Quick and easy this chickpea salad is full of healthy, nutritious foods that will fill you up in no time. As well as being high in protein, chickpeas have a range of health benefits including added fiber for diabetes sufferers, iron, phosphate, calcium, magnesium, manganese, zinc, and vitamin K all contribute to building and maintaining bone structure, improved blood pressure and cholesterol.
Make the dressing: whisk all the ingredients together in a bowl or shake vigorously in a screw-top jar until thoroughly blended and smooth.

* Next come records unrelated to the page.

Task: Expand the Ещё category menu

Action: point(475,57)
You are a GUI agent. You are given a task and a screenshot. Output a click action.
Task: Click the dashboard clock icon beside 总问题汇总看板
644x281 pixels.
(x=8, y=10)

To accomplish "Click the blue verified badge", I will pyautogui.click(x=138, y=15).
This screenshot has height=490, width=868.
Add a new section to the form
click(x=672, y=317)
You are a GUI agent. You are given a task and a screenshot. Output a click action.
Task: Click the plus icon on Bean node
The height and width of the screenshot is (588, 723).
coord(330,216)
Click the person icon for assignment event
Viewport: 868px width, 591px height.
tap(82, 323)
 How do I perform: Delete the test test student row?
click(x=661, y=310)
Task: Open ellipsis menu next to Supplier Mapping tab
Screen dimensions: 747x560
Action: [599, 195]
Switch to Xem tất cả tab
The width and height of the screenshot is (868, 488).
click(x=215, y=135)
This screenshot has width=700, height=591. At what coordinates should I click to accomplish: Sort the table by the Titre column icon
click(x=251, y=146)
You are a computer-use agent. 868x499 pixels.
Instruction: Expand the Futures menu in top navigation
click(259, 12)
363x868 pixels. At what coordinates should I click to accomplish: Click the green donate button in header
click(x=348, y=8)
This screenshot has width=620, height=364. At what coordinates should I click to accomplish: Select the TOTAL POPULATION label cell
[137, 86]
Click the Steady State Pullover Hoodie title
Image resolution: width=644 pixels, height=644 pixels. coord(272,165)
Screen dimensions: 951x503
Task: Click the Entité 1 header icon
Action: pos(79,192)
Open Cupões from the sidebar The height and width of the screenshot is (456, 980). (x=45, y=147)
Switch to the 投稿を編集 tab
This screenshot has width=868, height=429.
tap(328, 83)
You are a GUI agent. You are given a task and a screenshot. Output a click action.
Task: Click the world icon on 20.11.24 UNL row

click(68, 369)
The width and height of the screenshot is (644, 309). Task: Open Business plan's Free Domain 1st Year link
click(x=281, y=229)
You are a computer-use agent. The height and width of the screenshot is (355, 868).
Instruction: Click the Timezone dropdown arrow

Steam the broccoli in a steamer or a colander placed over a saucepan of simmering water for 3–4 minutes until it is just tender but still a little crisp with some ‘bite’.
In a bowl, mix together the tomatoes, spring onions, bean sprouts and chickpeas. Add the broccoli and toss gently in the dressing. Season to taste with salt and pepper.
Arrange the salad on 2 serving plates and top with the cottage cheese. Sprinkle with the chopped herbs and chilli (if using) and serve immediately.
Step it up…
If you’re on Steps 3 or 4, stir 200g cooked quinoa into the salad and sprinkle with 1 tbsp pumpkin seeds and 15g chopped pistachios. Divide between 2 serving plates and you’ll have a 400kcals supper.